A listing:

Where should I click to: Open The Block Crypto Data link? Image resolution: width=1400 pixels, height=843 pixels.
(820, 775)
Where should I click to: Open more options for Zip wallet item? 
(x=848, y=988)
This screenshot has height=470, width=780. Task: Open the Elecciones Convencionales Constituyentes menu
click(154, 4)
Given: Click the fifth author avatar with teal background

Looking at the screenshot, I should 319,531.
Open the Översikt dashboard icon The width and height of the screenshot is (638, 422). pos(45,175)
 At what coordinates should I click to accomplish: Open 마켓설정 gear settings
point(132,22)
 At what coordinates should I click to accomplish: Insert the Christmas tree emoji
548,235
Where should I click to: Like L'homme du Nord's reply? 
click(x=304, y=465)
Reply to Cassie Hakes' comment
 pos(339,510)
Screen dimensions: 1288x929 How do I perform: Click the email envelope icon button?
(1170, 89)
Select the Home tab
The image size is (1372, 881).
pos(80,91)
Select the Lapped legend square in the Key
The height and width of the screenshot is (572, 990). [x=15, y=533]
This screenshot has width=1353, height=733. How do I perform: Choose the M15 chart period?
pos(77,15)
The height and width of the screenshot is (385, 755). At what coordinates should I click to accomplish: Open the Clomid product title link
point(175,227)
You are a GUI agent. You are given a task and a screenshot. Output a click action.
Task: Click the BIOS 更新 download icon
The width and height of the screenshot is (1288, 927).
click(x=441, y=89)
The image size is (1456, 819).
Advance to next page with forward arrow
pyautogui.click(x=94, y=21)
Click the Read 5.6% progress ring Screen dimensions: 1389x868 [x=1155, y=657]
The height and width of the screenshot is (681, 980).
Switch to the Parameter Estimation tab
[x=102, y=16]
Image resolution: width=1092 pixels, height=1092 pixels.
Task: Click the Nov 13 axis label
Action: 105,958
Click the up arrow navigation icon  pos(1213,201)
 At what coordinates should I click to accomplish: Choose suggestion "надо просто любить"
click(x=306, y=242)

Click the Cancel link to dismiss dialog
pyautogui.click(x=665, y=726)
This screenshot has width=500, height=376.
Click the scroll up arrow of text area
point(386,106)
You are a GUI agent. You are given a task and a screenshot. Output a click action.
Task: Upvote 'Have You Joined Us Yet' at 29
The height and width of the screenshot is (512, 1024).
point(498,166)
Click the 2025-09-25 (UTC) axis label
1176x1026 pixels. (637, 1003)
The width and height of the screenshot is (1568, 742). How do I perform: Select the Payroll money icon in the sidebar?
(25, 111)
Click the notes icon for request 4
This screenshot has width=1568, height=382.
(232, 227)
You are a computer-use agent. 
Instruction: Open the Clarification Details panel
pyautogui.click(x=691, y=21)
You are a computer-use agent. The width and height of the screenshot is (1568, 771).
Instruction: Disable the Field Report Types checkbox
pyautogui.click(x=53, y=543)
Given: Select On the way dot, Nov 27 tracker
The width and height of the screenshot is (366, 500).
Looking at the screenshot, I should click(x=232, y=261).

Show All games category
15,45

**WHAT THE TASK ASKS**
Copy every line of the listing above word for word.

**TASK SOLUTION**
Where should I click to: Open The Block Crypto Data link? Image resolution: width=1400 pixels, height=843 pixels.
(820, 775)
Where should I click to: Open more options for Zip wallet item? 
(x=848, y=988)
This screenshot has height=470, width=780. Task: Open the Elecciones Convencionales Constituyentes menu
click(154, 4)
Given: Click the fifth author avatar with teal background

Looking at the screenshot, I should 319,531.
Open the Översikt dashboard icon The width and height of the screenshot is (638, 422). pos(45,175)
 At what coordinates should I click to accomplish: Open 마켓설정 gear settings
point(132,22)
 At what coordinates should I click to accomplish: Insert the Christmas tree emoji
548,235
Where should I click to: Like L'homme du Nord's reply? 
click(x=304, y=465)
Reply to Cassie Hakes' comment
 pos(339,510)
Screen dimensions: 1288x929 How do I perform: Click the email envelope icon button?
(1170, 89)
Select the Home tab
The image size is (1372, 881).
pos(80,91)
Select the Lapped legend square in the Key
The height and width of the screenshot is (572, 990). [x=15, y=533]
This screenshot has width=1353, height=733. How do I perform: Choose the M15 chart period?
pos(77,15)
The height and width of the screenshot is (385, 755). At what coordinates should I click to accomplish: Open the Clomid product title link
point(175,227)
You are a GUI agent. You are given a task and a screenshot. Output a click action.
Task: Click the BIOS 更新 download icon
The width and height of the screenshot is (1288, 927).
click(x=441, y=89)
The image size is (1456, 819).
Advance to next page with forward arrow
pyautogui.click(x=94, y=21)
Click the Read 5.6% progress ring Screen dimensions: 1389x868 [x=1155, y=657]
The height and width of the screenshot is (681, 980).
Switch to the Parameter Estimation tab
[x=102, y=16]
Image resolution: width=1092 pixels, height=1092 pixels.
Task: Click the Nov 13 axis label
Action: 105,958
Click the up arrow navigation icon  pos(1213,201)
 At what coordinates should I click to accomplish: Choose suggestion "надо просто любить"
click(x=306, y=242)

Click the Cancel link to dismiss dialog
pyautogui.click(x=665, y=726)
This screenshot has width=500, height=376.
Click the scroll up arrow of text area
point(386,106)
You are a GUI agent. You are given a task and a screenshot. Output a click action.
Task: Upvote 'Have You Joined Us Yet' at 29
The height and width of the screenshot is (512, 1024).
point(498,166)
Click the 2025-09-25 (UTC) axis label
1176x1026 pixels. (637, 1003)
The width and height of the screenshot is (1568, 742). How do I perform: Select the Payroll money icon in the sidebar?
(25, 111)
Click the notes icon for request 4
This screenshot has width=1568, height=382.
(232, 227)
You are a computer-use agent. 
Instruction: Open the Clarification Details panel
pyautogui.click(x=691, y=21)
You are a computer-use agent. The width and height of the screenshot is (1568, 771).
Instruction: Disable the Field Report Types checkbox
pyautogui.click(x=53, y=543)
Given: Select On the way dot, Nov 27 tracker
The width and height of the screenshot is (366, 500).
Looking at the screenshot, I should click(x=232, y=261).

Show All games category
15,45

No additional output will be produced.